02/08/2018 Resilience – How do we build it?When times get difficult how we cope depends on our resilience to take care of ourselves and manage the situation. How we learn about resilience is usually from our upbringing which hopefully gives us a good grounding and various techniques. We continue to develop our ability to deal with difficulties as we mature and grow older: Information about resilience
Resilience is not something we consciously learn as it is a combination of skills, knowledge and experiences we build up individually. But it is something we get to think about when times feel tough and we struggle to manage how we feel, to understand what has happened and to find a way through.

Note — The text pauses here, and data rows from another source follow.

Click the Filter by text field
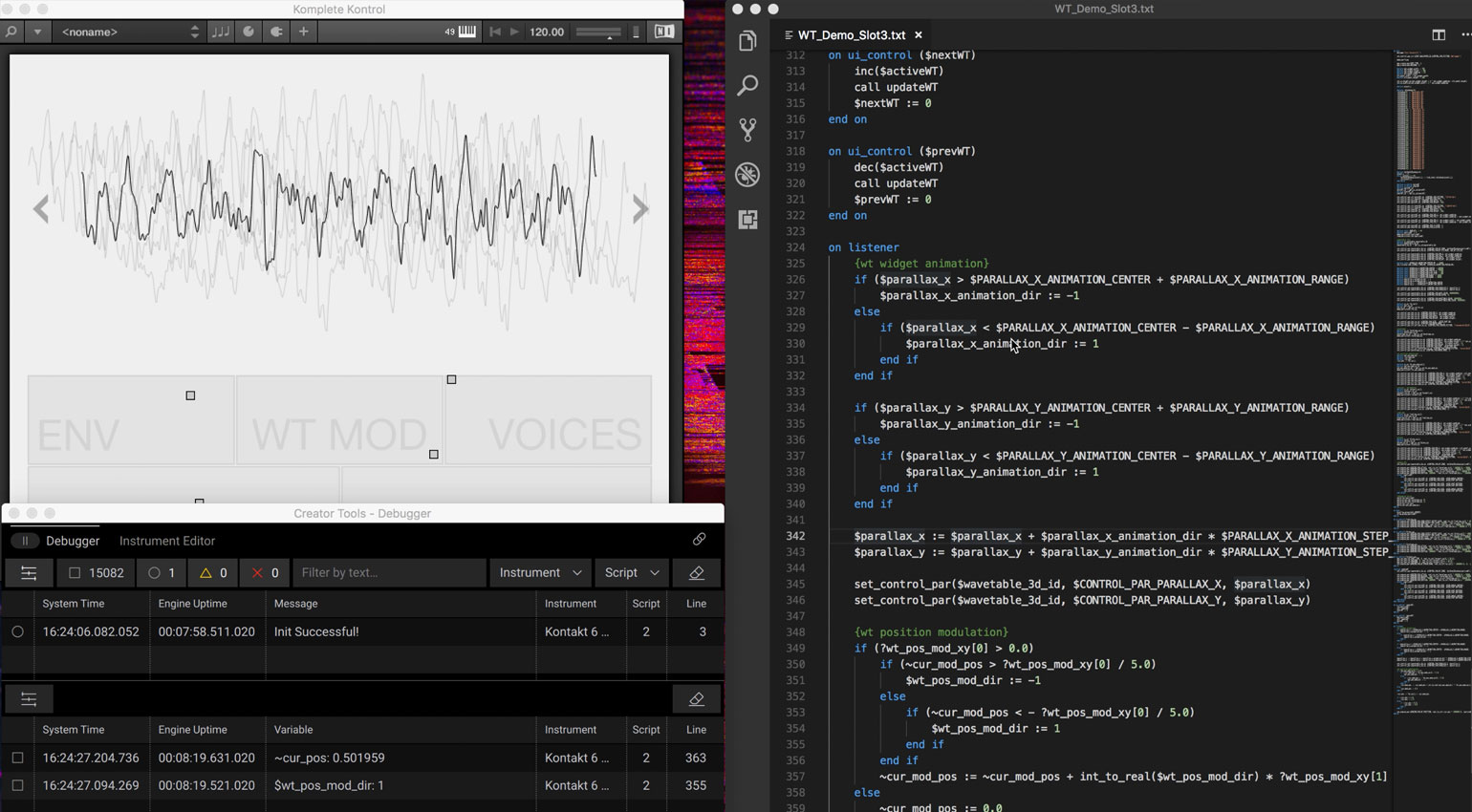 389,573
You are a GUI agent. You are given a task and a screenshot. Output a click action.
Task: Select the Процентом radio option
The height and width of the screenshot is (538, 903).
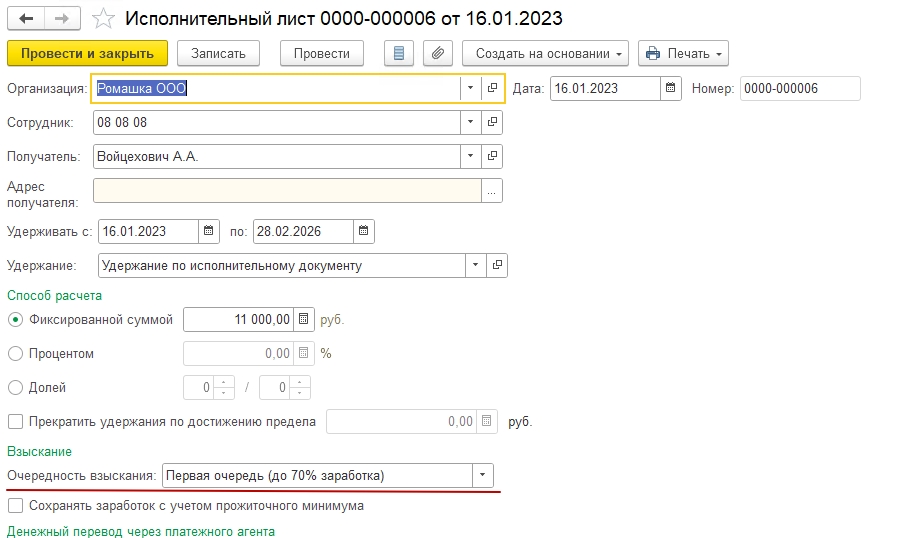click(x=15, y=353)
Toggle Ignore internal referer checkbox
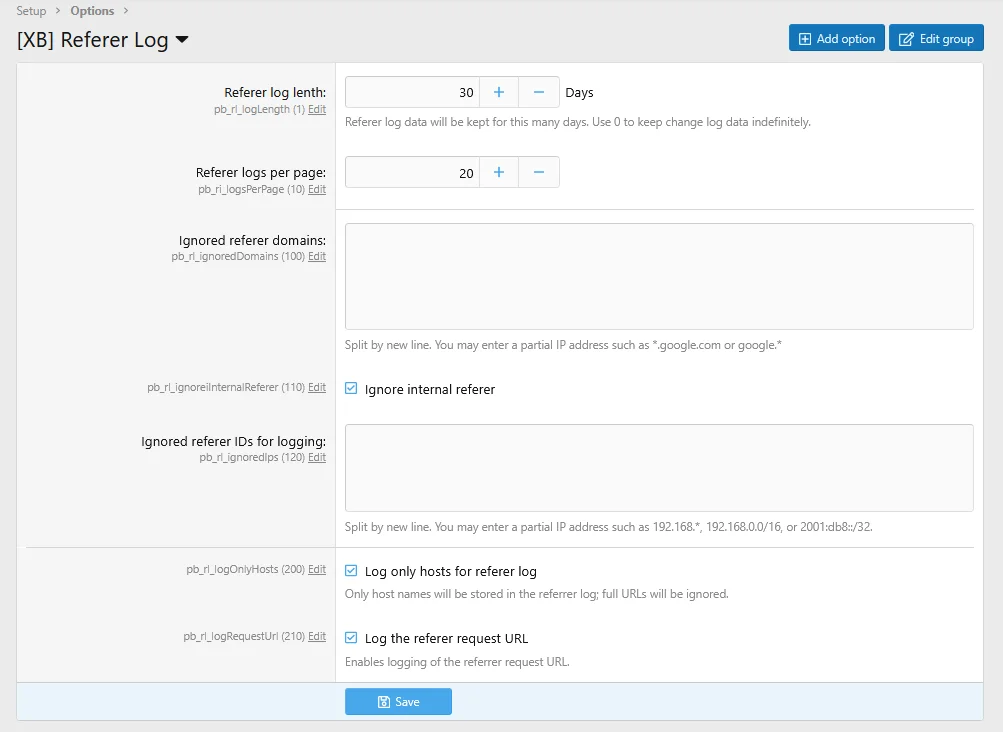This screenshot has height=732, width=1003. pos(351,389)
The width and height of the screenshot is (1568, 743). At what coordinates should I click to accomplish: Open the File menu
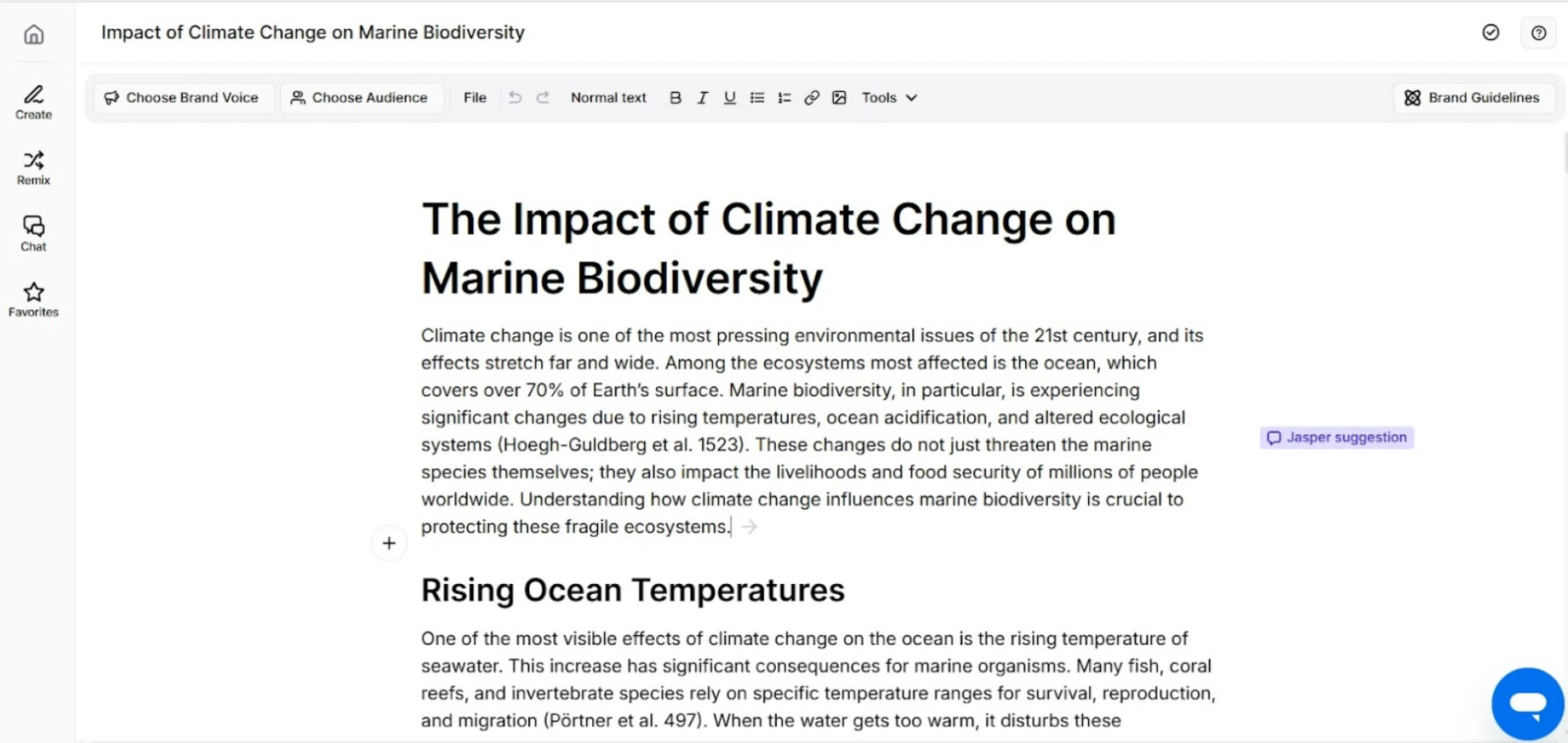point(475,98)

Difficult times often lead us to self- question and reflect about our lives which can be positive and add to our learning experience.
Having helpful thought processes, self-care practices and supportive networks can be key to managing difficulties. But at challenging times we can sometimes be prone to self-criticism, neglect ourselves and not make use of available support. Switching off can be a stress response in itself as we try to cope with our emotions. Or maybe how we normally support ourselves is not enough.

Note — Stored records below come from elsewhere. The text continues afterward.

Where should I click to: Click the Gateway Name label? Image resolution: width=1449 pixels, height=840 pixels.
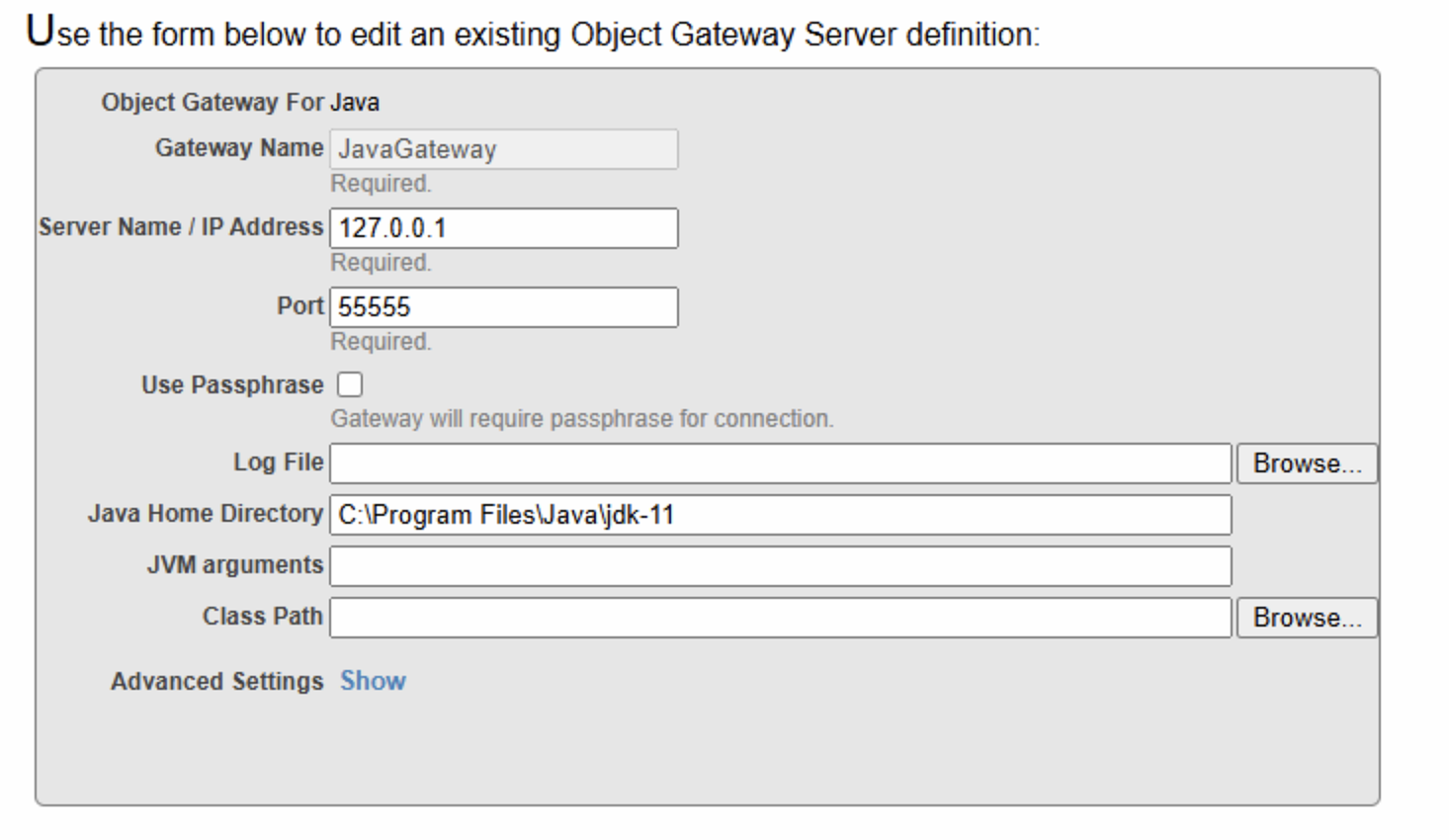pyautogui.click(x=238, y=148)
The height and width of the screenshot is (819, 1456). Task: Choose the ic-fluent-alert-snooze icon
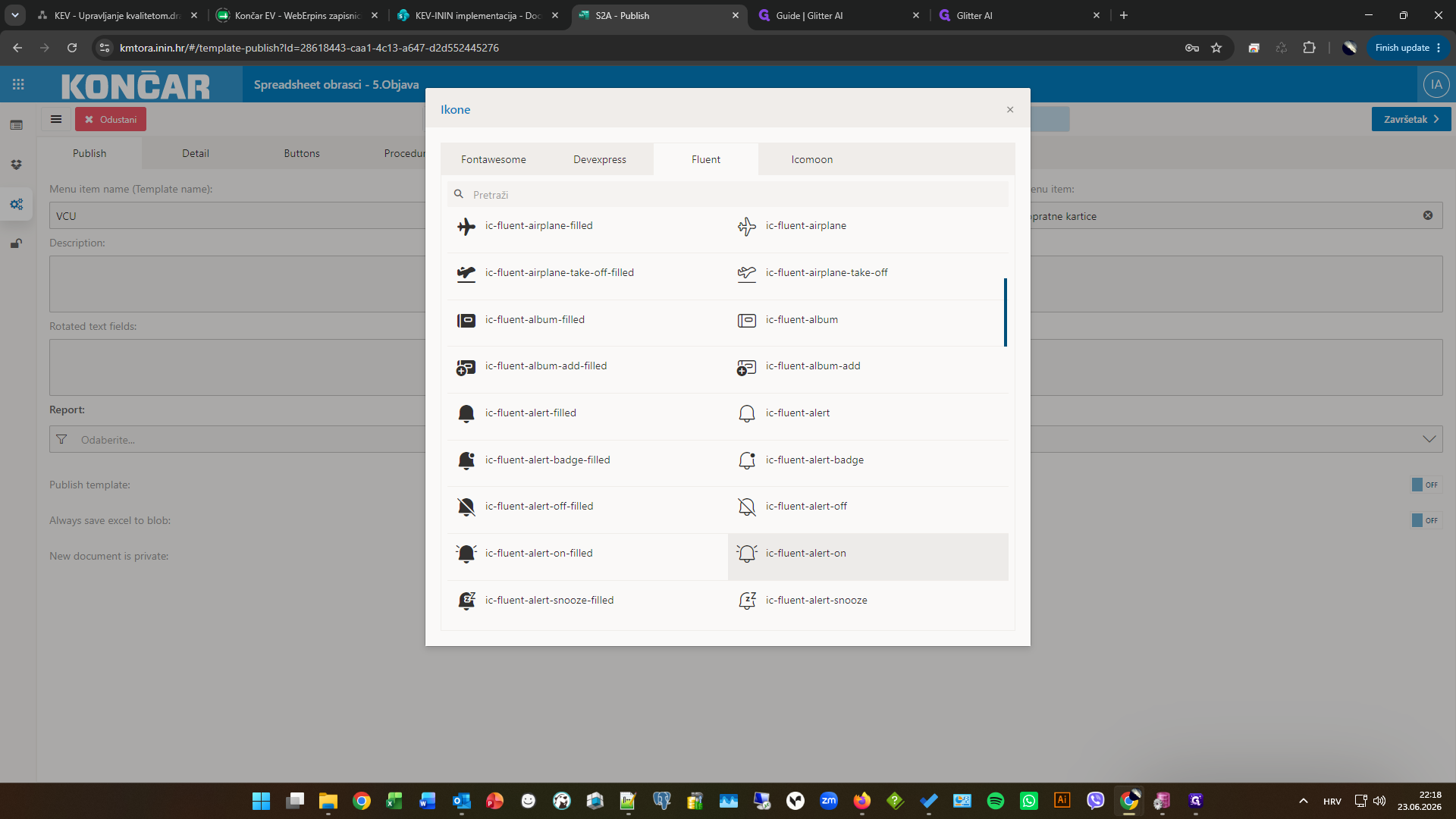pyautogui.click(x=746, y=601)
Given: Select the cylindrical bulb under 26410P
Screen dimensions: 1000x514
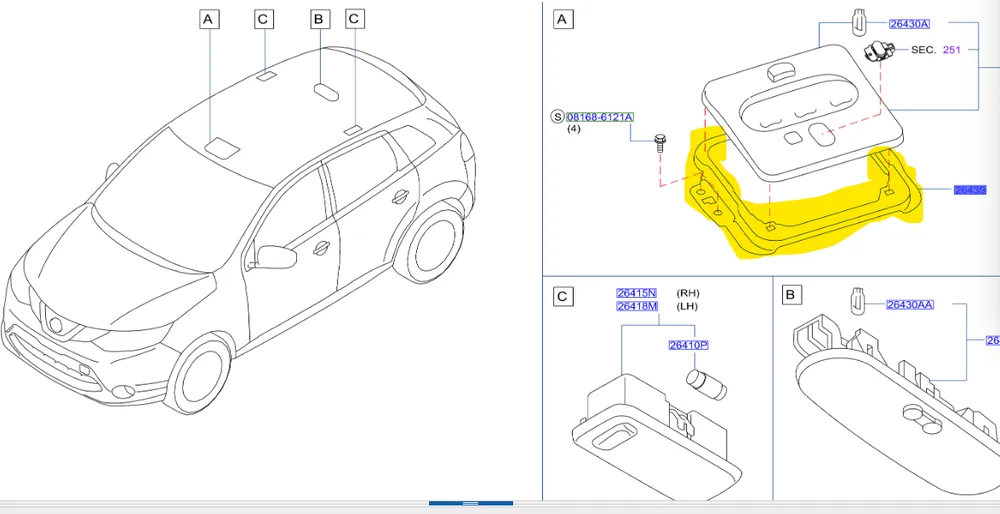Looking at the screenshot, I should click(706, 385).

There are some basic things to help:
- Relaxation- we need to practice this regularly in order to achieve it. Even if we can bring the tension down a few notches it helps us to feel a little more in control and able to cope better.
- Distraction - Find something worthwhile to do even if for a short while. This doesn’t have to be complex- it can be stroking the cat, going for a walk, calling a friend, doing some cleaning or cooking, watching a positive film. The idea is to take your mind in another direction and feel better. Put your efforts into things you can control and help you feel better even if only for a little while.

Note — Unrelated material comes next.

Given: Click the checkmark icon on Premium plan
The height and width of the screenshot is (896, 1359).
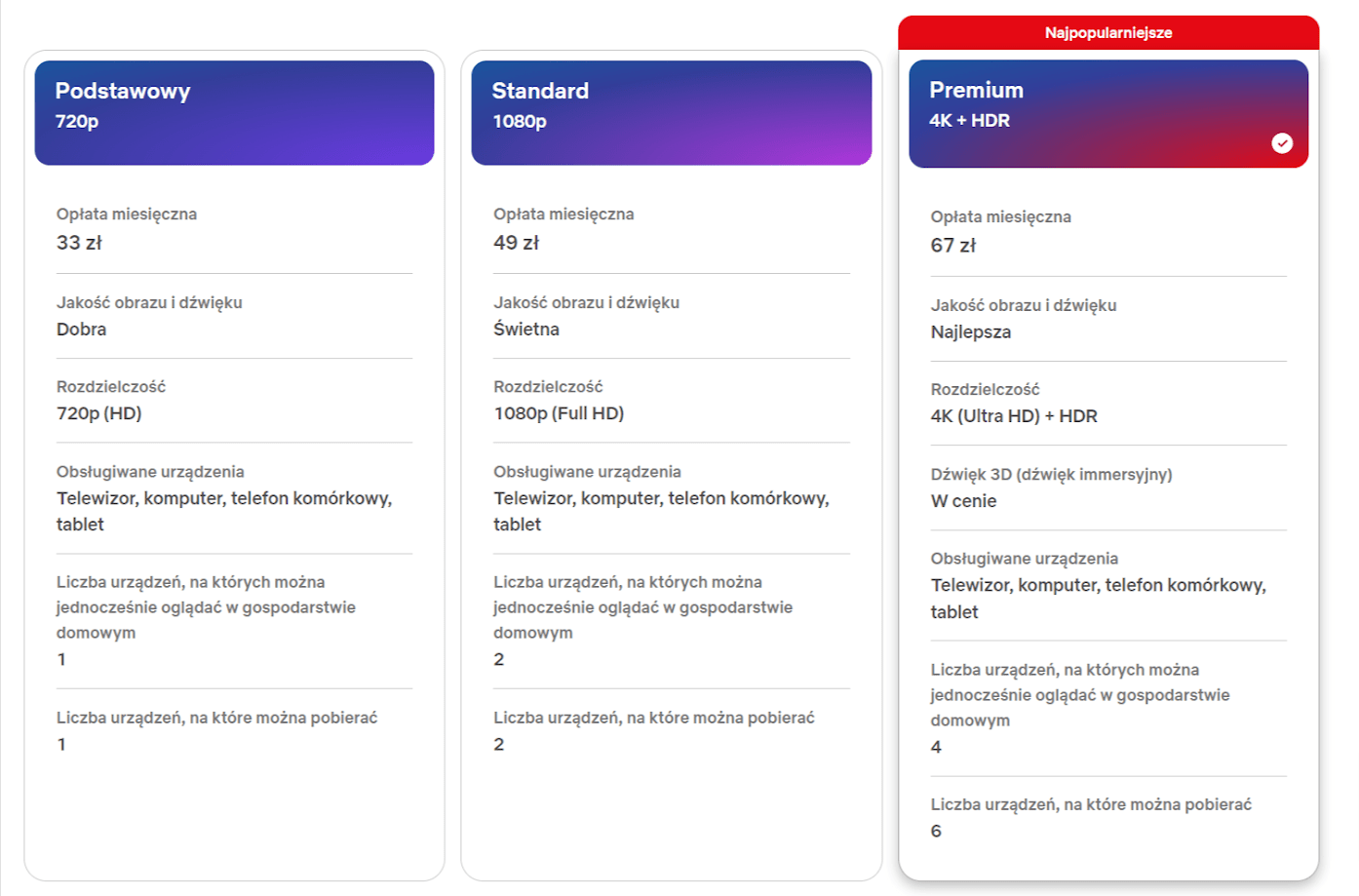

- Is there potential for positivity in the challenge?- Health problems may mean taking better care of yourself, relationship issues may mean trying to communicate better. Again this can help us to feel we can get back a measure of control if we can do something to help ourselves.
- Learning- Even if things don’t resolve as hoped, what can you learn from this experience that will help you in the future?
- Keep it in context-Even if you feel you have done something badly, don’t label everything in your life as wrong or everything you are as bad. It is human to make mistakes- keep hold of the whole you, and see yourself in the wider context of all the good things you do as well.
- Commit to keep going with all your relationships – don’t give up on them all if one or two relationships have difficulties.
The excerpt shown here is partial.